Start of Given records

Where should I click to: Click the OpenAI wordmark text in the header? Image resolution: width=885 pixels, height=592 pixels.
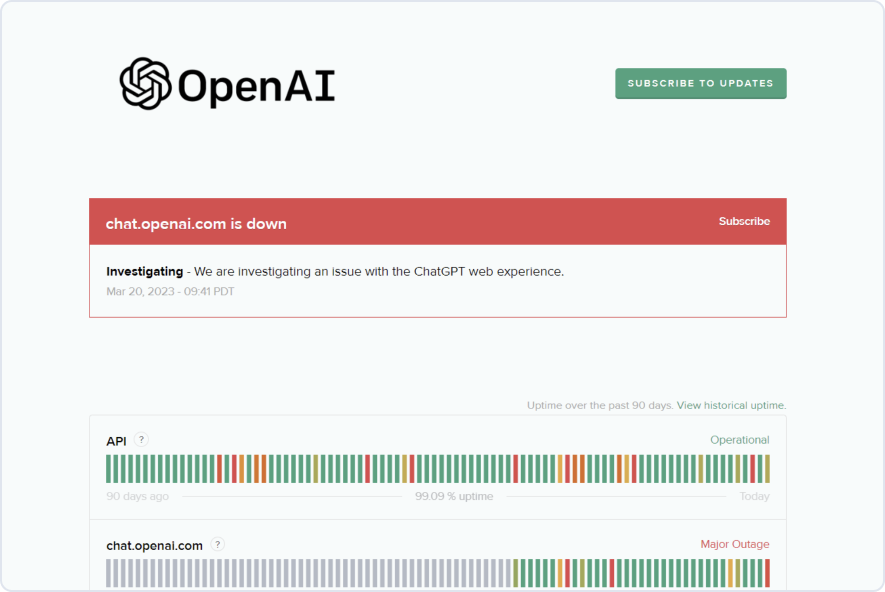pos(256,86)
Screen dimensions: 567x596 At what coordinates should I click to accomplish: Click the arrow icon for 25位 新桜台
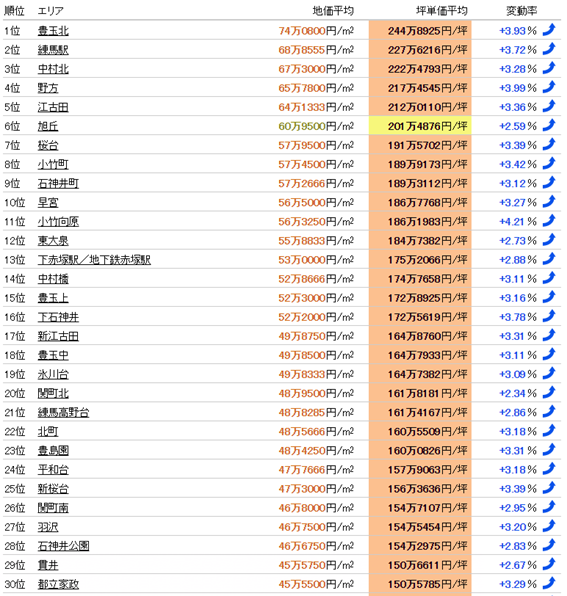(x=549, y=488)
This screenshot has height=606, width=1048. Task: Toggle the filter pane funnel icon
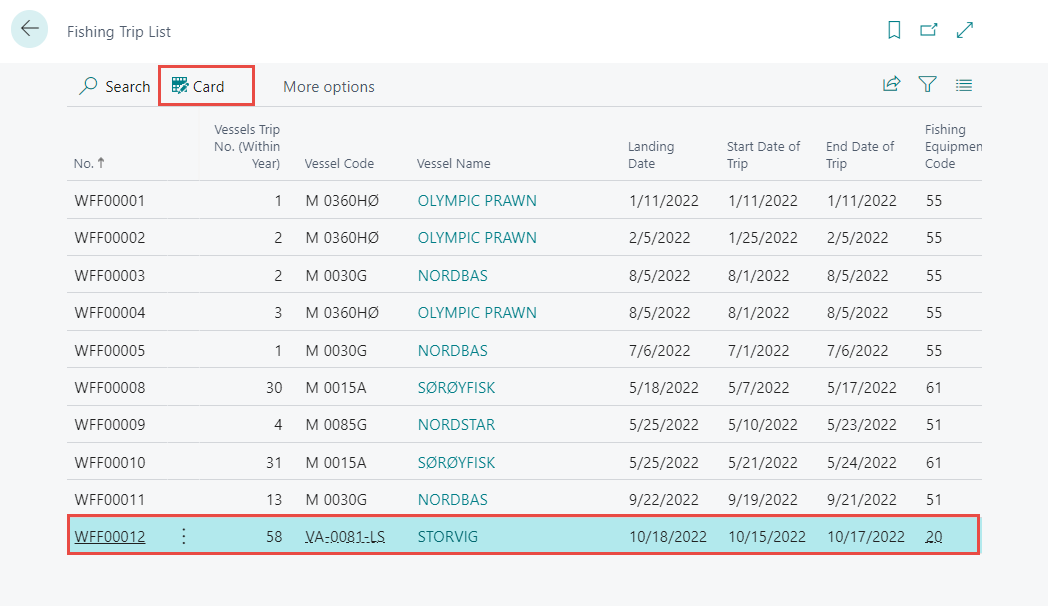click(928, 85)
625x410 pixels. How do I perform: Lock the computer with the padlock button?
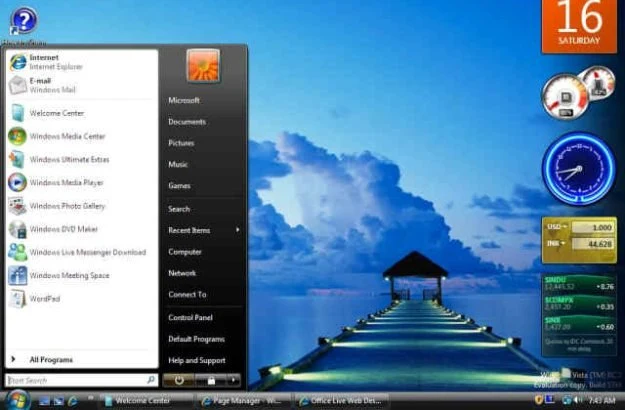click(x=211, y=380)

End of Given records

Exercise: Set down each entry above word for word, without its pictures.

Exercise response:
Where should I click to: Click the OpenAI wordmark text in the header? Image resolution: width=885 pixels, height=592 pixels.
pos(256,86)
Screen dimensions: 567x596 At what coordinates should I click to accomplish: Click the arrow icon for 25位 新桜台
(x=549, y=488)
This screenshot has height=606, width=1048. Task: Toggle the filter pane funnel icon
click(928, 85)
625x410 pixels. How do I perform: Lock the computer with the padlock button?
click(x=211, y=380)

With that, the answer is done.